Thyroid function in molar pregnancy

S Nagataki, M Mizuno, S Sakamoto, M Irie and K Shizume

Various aspects of thyroid hormone economy were examined in 15 patients with molar pregnancy and in 5 patients with choriocarcinoma. None of the patients with molar pregnancy was clinically thyrotoxic, though serum thyroxine (T4) was increased in 13 and free T4 concentrations were above normal in four of ten in whom measurements were made. In 2 patients with elevated serum T4 levels and in one patient with normal serum T4 levels, the daily rate of T4 disposal was increase, and most of 131I derived from 131I-T4 was excreted into urine in two patients in whom estimation of urinary excretion was made. Serum total triiodothyronine (T3) concentrations closely paralleled those of serum T4, but T3/T4 ratios were lower than those previously found in patients with toxic diffuse goiter of Graves' disease. Unresponsiveness to exogenous thyrotropin-releasing hormone (TRH) was observed in 5 patients with molar pregnancy whose serum total T4 and T3 levels were increased.

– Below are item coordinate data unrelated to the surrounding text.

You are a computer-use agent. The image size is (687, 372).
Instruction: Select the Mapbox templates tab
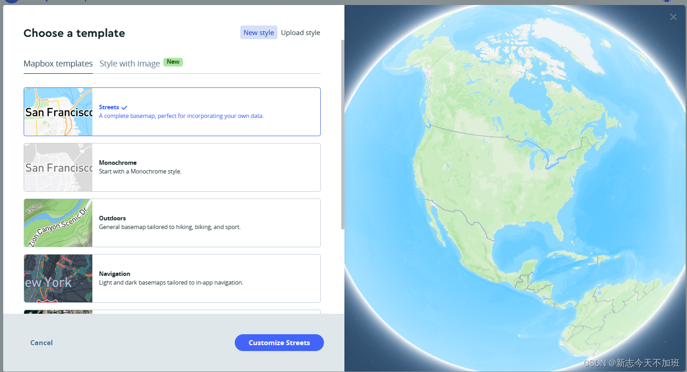58,63
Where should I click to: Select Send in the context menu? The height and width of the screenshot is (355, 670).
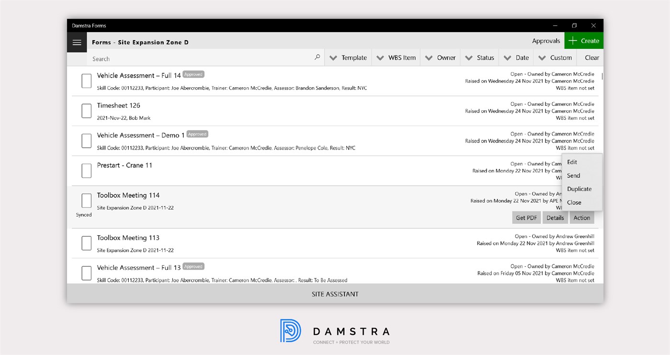click(573, 175)
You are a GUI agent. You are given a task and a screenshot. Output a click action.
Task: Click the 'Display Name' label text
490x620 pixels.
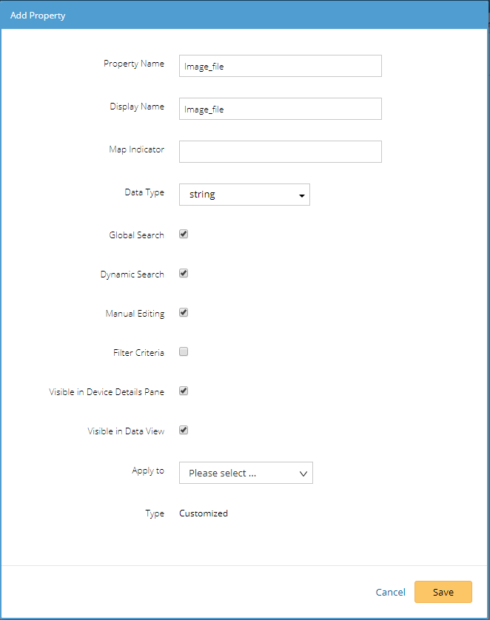click(137, 107)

Human chorionic gonadotropin (hCG) concentrations in serum ranged from 0.5 to 2830 IU/ml and were less than 200 IU/ml in 36% of the patients, possibly because molar pregnancy was diagnosed by ultrasonography, rather than high titers of urinary or serum hCG. Serum thyroid stimulating activity measured by the McKenzie bioassay closely paralleled values for hCG (r:+0.94). All thyroid abnormalities disappeared quickly after removal of the mole. In choriocarcinoma, no abnormality of thyroid function was found. These results suggest that: 1) some patients with molar pregnancy display a marked elevation of serum T4, T3, and free T4 concentrations, probably as a result of the action of a thyroid stimulator which is closely related to serum hCG or may be hCG itself; 2) T4 production rates are increased in these patients, and the pituitary responds to TRH in a manner similar to that found in thyrotoxicosis. Despite this, frank clinical thyrotoxicosis is usually absent, possibly because of relatively low serum T3/T4 ratios, possibly because of the limited duration of thyroid hyperfunction, and possibly because of other factors that for the present remain unknown.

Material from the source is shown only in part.